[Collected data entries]
=======
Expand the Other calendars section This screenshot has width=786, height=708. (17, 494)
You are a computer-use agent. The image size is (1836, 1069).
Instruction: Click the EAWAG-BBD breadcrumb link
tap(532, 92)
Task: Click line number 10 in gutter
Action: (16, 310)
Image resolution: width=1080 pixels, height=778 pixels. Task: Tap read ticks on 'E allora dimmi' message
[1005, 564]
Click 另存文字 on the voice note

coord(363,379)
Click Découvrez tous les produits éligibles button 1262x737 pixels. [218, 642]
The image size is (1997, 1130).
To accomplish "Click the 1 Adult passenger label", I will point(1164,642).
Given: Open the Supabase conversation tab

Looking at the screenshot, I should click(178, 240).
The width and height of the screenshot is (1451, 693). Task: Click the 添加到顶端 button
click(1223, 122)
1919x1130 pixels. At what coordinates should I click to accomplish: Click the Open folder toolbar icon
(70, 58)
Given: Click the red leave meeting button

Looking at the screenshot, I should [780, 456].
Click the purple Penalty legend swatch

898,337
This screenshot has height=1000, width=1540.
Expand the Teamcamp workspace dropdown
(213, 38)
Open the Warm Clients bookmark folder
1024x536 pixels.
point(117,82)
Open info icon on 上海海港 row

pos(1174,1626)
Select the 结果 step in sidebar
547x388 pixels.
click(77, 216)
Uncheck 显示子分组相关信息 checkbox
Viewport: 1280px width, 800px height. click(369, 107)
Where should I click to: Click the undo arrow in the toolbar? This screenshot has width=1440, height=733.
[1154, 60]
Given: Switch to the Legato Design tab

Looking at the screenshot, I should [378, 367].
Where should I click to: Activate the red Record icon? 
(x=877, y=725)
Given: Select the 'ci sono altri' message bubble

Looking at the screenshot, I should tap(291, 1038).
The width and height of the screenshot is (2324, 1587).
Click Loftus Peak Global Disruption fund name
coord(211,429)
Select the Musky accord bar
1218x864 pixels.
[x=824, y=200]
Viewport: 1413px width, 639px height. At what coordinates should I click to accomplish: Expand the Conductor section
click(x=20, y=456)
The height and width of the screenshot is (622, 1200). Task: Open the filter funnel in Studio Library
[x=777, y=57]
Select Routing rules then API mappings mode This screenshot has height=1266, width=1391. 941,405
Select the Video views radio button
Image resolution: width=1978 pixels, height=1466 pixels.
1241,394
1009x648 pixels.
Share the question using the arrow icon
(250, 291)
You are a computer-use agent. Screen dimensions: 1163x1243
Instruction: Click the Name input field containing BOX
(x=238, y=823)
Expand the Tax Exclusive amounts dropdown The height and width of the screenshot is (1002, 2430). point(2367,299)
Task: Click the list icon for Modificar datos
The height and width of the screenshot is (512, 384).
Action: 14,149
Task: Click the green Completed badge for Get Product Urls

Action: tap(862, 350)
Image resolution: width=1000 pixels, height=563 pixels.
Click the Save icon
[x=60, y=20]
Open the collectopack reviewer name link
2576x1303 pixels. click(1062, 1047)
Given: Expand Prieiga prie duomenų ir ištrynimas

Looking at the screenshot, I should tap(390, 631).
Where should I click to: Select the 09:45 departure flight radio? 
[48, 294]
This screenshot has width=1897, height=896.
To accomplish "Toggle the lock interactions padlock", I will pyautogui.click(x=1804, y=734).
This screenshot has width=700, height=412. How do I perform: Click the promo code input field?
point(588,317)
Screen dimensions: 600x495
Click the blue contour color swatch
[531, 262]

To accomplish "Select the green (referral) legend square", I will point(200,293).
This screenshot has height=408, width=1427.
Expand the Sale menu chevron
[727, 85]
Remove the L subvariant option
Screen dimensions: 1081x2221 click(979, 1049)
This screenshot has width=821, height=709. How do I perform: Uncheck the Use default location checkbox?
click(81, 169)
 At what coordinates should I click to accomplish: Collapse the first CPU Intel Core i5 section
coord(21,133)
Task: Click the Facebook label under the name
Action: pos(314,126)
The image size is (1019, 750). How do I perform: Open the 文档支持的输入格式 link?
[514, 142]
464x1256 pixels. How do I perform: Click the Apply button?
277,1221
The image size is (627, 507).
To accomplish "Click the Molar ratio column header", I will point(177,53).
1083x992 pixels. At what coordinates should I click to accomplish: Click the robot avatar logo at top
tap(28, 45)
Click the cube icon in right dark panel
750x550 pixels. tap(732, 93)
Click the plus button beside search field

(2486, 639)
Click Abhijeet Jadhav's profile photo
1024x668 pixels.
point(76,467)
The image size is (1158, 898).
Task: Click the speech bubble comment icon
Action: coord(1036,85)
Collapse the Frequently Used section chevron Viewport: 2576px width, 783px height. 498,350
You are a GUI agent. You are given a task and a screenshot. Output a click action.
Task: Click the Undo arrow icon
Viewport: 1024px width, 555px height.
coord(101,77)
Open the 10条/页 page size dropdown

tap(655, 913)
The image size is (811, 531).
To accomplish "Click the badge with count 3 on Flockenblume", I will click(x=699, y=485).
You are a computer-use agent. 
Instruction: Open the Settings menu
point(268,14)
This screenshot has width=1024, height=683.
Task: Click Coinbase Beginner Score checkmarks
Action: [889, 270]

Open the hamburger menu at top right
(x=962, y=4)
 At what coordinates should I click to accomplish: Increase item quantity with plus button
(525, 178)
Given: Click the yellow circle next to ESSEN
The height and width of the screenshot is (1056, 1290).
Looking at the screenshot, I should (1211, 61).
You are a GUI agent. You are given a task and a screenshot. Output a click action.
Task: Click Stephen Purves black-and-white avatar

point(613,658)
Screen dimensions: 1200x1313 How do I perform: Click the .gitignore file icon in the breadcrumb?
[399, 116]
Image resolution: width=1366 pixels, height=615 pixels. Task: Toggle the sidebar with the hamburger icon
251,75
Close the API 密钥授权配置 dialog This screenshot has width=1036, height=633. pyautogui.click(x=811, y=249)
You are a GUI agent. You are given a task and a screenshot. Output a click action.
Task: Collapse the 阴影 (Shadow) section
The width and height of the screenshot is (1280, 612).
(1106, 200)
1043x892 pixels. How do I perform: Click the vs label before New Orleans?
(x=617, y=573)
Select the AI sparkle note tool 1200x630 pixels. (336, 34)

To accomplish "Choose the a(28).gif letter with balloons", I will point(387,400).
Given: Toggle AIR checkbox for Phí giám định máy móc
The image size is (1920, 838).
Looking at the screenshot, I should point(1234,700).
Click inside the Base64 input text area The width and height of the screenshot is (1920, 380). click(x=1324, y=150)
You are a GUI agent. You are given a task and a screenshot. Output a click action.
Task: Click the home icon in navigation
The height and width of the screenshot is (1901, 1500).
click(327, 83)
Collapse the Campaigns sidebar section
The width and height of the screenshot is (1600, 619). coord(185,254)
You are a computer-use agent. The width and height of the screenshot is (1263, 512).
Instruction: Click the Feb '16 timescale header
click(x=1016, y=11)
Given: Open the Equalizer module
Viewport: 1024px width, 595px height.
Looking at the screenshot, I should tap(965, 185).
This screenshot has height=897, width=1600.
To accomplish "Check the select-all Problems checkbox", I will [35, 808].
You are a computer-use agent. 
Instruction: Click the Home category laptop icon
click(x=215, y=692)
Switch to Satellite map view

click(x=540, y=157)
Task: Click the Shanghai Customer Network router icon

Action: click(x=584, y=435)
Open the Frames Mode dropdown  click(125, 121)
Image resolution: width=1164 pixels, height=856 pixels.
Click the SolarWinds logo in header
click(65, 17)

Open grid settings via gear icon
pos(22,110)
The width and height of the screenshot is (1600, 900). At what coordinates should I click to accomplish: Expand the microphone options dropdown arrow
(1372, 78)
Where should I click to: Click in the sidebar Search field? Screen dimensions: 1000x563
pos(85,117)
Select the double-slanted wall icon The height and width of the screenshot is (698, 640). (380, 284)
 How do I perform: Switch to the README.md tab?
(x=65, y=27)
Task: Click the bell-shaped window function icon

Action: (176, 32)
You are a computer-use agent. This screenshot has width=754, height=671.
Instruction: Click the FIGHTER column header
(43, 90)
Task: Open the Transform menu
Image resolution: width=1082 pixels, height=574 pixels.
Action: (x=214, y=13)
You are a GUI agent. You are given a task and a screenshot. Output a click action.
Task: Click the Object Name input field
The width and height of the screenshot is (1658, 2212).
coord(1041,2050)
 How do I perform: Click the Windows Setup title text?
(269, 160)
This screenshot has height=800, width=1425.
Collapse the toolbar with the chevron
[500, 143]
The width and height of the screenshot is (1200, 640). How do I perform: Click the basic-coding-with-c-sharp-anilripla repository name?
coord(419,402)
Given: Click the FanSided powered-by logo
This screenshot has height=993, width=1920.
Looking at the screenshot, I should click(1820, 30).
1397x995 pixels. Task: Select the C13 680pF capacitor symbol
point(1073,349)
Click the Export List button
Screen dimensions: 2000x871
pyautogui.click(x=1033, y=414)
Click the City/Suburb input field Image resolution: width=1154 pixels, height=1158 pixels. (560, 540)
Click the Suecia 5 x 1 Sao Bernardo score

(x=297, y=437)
=======
Every line of the records above that contains the word "will" should be counted, and only the total given.

7